Endocrine Abstracts

A 34-year-old lady attended clinic-requesting information on recombinant prolactin to assist with breast feeding as she was 32 weeks gestation with her third pregnancy having failed to lactate after her first two pregnancies.

In 2003 she developed pre-eclampsia during her first pregnancy and required delivery by Ventouse extraction. She had a significant post-partum haemorrhage of 1200 mls with haemoglobin 7g/dl but no evidence of cardiovascular compromise. Despite early colostrum she was unable to breastfeed. She had 1 reported normal period after the birth but then restarted the OCP.

She was later referred to the rheumatologists with arthralgia, which was investigated with routine bloods, auto immune profile and thyroid function. On the grounds of her TFT’s she had a pituitary profile performed.

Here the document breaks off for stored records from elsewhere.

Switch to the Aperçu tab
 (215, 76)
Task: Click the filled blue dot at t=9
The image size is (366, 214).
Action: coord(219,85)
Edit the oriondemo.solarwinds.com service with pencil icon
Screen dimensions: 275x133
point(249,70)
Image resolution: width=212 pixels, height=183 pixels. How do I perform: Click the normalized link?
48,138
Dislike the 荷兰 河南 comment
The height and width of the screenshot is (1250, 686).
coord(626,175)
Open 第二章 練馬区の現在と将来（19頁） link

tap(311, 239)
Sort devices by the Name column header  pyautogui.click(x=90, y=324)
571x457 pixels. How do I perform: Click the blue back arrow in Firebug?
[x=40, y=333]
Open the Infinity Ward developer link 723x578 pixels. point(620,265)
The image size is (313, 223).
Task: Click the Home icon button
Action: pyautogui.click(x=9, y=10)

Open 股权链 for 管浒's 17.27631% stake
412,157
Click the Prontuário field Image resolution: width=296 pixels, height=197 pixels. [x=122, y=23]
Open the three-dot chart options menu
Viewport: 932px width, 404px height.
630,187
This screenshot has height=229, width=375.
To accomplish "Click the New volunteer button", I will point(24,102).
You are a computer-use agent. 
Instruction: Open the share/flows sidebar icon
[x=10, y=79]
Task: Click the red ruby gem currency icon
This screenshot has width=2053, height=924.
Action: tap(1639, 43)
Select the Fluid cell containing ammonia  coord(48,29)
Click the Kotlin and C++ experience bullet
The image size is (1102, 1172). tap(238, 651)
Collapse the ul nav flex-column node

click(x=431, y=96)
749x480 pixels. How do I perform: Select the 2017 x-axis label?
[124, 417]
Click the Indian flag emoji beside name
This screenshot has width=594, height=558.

A likely diagnosis of possible Sheehan’s syndrome was made and the patient was started on hydrocortisone replacement. There had been no headaches or visual field abnormalities. Her combined TRH/ GnRH test showed an adequate response of thyroid and gonadotrophin axis but her prolactin remained unrecordable as did her adrenocortical response. MRI at the time and on repeat was normal.

She went on to have two further uncomplicated pregnancies but was unable to breastfeed.

In this lady MRI was normal acutely and at follow up and we found a combined persistent ACTH and prolactin deficiency but our patient has gone on to have two successful pregnancies. This is an unusual constellation of findings which probably represents lymphocytic hypophysitis rather than Sheehan’s Syndrome.

Lymphocytic hypophysitis and Sheehan’s diagnosis can be difficult to distinguish but there may be clinical reason to do so as spontaneous resolution of lymphocytic hypophysitis has been documented as has progressive pituitary failure.